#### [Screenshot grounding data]
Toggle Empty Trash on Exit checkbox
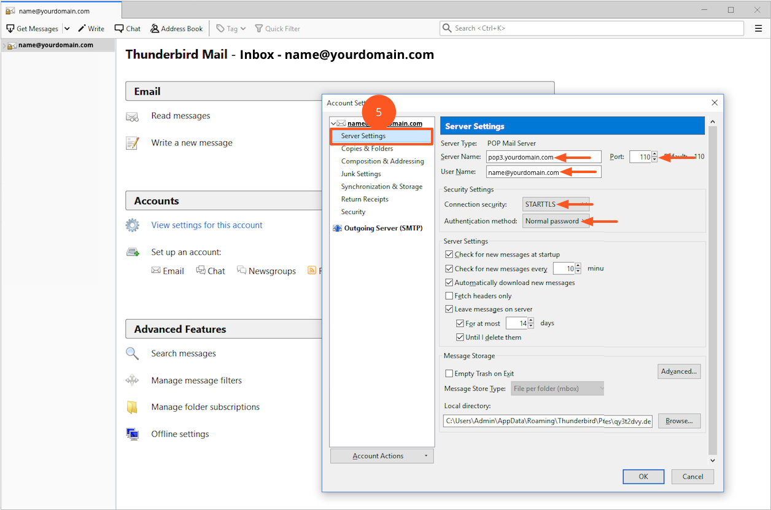This screenshot has height=510, width=771. coord(449,374)
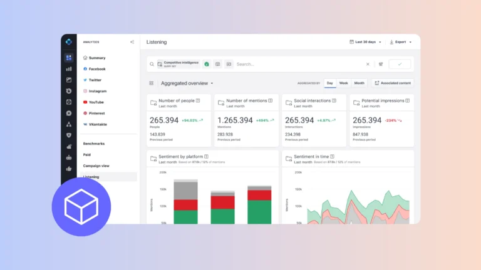Click the red segment of first sentiment bar
The height and width of the screenshot is (270, 481).
[x=185, y=205]
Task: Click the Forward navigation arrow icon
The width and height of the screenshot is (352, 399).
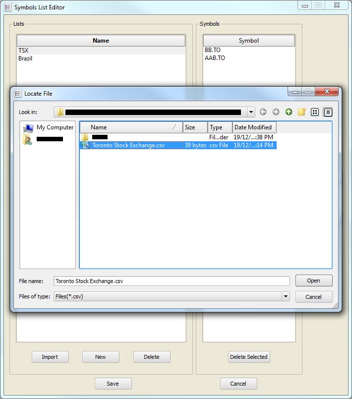Action: (276, 112)
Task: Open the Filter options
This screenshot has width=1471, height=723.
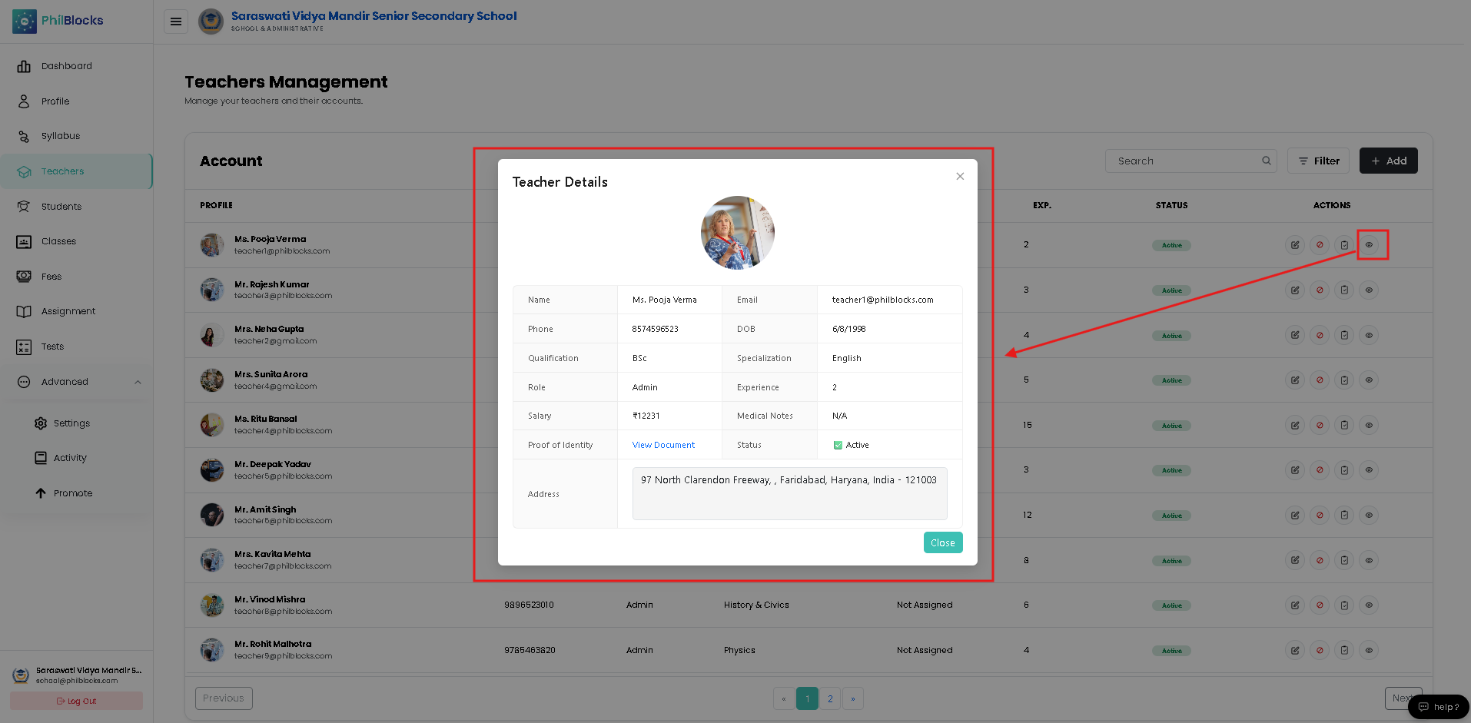Action: point(1319,161)
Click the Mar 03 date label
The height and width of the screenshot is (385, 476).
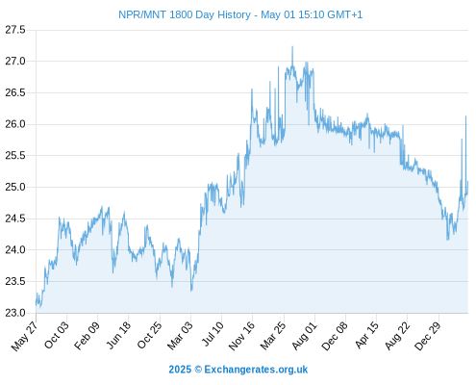coord(180,336)
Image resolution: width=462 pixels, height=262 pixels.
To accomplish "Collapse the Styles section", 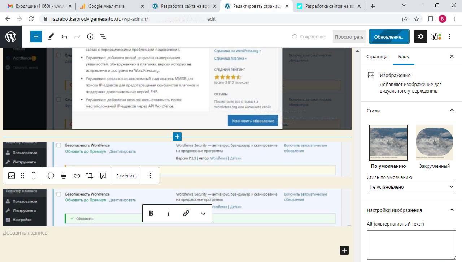I will (452, 111).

#### [ASSIGNMENT]
Give the lines again word for word, from the start of the records to the line holding "Task: Open the Filter options", both included, and leave out any picture.

#### [RESULT]
Toggle Empty Trash on Exit checkbox
This screenshot has height=510, width=771. coord(449,374)
Click the red segment of first sentiment bar
The height and width of the screenshot is (270, 481).
[x=185, y=205]
Task: Click the Forward navigation arrow icon
The width and height of the screenshot is (352, 399).
Action: (276, 112)
Task: Open the Filter options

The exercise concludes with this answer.